L'albinos paya bien vite avec un morceau de papier, tandis que Junko fit de même, mais en déposant une pièce d'or, frappée d'inscriptions entourant un croissant de lune. Elle salua poliment le moineau nocturne, qui l'invita à revenir, avant de s'intéresser de nouveau à la femme aux très longs cheveux blancs et ornés de nœuds.

- Tu as un endroit ou dormir ? questionna abruptement Mokou, surprenant Junko qui ne s'attendait pas à la question, mais garda son éternel visage altier.

Une réponse négative de la part de la blonde au teint pâle fit soupirer l'albinos.

- D'accord, conclut-elle avec un manque total d'entrain, je t'emmène chez-moi pour cette nuit. D'habitude je guide les insouciants égarés dans la forêt pour les mener au village des humains, mais je n'ai pas envie de me faire tout le trajet et de crapahuter à cette heure. En plus, ça m'étonnerait que les gens te laissent entrer à l'auberge à cette heure.

Comme pour confirmer, Mokou leva les yeux vers le ciel. Le velours bleuté qui se détachait autour des frondaisons était illuminé de milliers de petits éclats blancs, rouges et bleus.

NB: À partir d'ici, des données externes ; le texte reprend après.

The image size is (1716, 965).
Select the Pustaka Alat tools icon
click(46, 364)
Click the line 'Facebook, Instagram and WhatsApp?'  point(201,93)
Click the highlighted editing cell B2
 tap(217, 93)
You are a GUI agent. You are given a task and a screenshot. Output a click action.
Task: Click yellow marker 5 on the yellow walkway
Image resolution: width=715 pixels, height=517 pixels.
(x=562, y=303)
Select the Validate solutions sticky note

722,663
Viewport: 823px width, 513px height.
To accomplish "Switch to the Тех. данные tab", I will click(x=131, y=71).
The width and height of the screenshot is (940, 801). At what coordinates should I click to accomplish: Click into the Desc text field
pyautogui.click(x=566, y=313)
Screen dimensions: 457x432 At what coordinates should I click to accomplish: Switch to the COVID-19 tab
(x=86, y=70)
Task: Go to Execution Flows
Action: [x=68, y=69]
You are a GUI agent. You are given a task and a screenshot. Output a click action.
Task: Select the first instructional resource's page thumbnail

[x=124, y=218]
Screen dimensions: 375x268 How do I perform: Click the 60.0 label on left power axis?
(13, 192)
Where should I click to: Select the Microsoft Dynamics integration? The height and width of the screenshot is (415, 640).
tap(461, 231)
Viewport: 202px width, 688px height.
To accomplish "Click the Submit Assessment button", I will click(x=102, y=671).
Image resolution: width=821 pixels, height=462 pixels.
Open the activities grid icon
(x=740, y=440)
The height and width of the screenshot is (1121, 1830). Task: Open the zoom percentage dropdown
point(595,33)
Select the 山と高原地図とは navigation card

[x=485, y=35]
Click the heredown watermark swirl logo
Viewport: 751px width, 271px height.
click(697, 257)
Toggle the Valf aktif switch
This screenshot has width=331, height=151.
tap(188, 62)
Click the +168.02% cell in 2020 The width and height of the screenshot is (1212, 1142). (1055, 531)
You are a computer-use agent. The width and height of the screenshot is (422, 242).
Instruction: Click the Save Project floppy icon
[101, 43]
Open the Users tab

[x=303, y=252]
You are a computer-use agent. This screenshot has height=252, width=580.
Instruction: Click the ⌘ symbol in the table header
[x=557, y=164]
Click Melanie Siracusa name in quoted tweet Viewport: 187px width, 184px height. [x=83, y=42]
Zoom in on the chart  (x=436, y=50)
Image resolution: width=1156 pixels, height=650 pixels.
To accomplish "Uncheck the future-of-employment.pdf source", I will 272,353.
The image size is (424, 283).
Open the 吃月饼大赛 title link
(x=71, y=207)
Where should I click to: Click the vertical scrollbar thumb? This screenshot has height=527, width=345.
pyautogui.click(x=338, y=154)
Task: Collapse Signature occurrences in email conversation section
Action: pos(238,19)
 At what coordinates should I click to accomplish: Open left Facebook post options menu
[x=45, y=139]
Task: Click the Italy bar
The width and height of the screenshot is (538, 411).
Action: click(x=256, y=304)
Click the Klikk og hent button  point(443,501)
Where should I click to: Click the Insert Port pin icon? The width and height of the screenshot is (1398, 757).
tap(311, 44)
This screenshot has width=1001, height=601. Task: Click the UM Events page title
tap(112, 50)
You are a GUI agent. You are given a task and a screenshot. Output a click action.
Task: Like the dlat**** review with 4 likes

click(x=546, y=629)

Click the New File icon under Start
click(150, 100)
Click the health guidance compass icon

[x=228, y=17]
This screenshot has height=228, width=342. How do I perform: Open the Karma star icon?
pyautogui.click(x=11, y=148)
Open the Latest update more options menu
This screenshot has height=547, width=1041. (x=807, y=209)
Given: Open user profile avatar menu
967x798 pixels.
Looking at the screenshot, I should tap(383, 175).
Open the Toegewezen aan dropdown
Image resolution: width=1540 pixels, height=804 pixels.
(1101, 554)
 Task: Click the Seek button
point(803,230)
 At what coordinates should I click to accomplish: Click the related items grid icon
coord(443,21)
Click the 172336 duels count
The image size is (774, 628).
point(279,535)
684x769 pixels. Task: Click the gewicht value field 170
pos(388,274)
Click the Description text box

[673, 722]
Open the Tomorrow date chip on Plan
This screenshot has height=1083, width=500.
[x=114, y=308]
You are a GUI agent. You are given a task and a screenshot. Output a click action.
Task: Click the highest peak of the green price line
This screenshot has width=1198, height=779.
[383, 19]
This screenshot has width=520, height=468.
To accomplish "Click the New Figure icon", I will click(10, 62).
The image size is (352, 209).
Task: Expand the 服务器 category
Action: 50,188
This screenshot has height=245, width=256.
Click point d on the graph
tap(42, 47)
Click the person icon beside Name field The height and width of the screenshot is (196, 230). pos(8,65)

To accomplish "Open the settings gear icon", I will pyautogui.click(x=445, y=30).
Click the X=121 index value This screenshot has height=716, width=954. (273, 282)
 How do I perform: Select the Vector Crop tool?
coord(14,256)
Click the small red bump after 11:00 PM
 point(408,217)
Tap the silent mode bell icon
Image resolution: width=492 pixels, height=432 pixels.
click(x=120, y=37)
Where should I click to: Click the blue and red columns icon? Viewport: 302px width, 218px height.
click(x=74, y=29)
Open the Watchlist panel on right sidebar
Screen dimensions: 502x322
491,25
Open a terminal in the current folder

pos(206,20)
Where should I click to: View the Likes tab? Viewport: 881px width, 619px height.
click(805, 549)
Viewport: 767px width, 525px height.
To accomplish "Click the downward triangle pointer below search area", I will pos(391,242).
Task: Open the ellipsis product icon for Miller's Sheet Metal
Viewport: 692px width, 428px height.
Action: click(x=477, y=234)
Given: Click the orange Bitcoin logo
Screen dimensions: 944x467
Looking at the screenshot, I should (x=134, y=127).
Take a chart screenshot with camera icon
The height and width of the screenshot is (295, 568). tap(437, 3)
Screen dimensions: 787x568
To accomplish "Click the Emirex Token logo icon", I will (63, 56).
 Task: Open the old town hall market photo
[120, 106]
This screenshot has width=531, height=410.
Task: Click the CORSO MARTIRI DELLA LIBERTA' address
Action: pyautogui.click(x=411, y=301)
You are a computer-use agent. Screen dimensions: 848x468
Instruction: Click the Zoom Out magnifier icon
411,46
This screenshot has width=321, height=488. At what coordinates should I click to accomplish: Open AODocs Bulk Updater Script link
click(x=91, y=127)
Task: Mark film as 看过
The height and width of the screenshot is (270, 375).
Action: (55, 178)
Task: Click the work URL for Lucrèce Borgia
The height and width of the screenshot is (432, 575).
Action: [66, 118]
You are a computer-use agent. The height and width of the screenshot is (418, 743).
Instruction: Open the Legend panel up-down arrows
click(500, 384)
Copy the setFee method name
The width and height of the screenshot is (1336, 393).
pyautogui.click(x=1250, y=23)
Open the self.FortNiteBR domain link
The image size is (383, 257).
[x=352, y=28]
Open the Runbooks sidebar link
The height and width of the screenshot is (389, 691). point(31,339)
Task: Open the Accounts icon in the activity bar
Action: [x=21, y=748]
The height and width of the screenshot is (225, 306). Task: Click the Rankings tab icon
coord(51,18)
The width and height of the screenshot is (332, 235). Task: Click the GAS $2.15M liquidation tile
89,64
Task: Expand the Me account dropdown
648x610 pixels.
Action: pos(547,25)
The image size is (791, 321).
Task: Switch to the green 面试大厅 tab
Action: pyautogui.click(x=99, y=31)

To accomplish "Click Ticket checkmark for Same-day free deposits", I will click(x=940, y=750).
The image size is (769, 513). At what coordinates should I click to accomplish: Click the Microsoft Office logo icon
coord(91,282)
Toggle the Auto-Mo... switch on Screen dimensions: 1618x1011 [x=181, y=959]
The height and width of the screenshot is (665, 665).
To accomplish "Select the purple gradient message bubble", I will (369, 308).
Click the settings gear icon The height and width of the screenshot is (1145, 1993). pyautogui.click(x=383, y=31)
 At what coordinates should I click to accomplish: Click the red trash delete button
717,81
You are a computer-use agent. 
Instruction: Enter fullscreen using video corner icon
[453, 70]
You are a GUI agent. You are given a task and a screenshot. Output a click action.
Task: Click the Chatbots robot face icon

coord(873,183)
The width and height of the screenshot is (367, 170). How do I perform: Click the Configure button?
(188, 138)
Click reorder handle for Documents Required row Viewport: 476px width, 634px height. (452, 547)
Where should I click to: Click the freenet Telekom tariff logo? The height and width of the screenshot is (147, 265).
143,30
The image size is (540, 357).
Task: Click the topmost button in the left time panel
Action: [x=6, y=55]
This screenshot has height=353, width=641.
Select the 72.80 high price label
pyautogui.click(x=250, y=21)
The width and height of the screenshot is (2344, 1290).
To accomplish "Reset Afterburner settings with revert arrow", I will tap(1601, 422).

Elle avait appris à repérer les étoiles, pouvant sans difficulté deviner l'heure approximative.

Lorsque son regard croisa la lune en croissant, elle ne put retenir ses émotions. Malgré la façade terne et presque morte qu'elle affectait de présenter, une chaude douleur pulsa en elle, irradiant dans ses veines l'espace d'un instant.

L'éclat sombre, ce mélange paradoxal, à la fois glacé et ardent, disparut aussi rapidement qu'il était apparu, mais Junko avait parfaitement ressenti la violence qui se terrait dans sa compagne d'infortune. Durant un bref moment, sa vision avait été assaillie par une brume rouge, voilant son regard et perturbant ses sens.

La noble préféra ne rien dire, ni faire remarquer qu'elle avait parfaitement senti cette émotion qu'elle connaissait par cœur, pour l'avoir tant côtoyée et ressentie.

Les deux femmes marchèrent pendant près d'une demi-heure, empruntant d'étroits sentiers à travers le dédale de bambous, suivant des pistes couvertes de mousses vertes et de lichens. A certains endroits, la végétation avait tellement repris ses droits, qu'il était difficile d'imaginer la moindre voie praticable, mais Mokou continuait sans hésiter. Elle guidait son invitée à travers le pernicieux labyrinthe végétal, connaissant parfaitement chaque recoin de cette forêt.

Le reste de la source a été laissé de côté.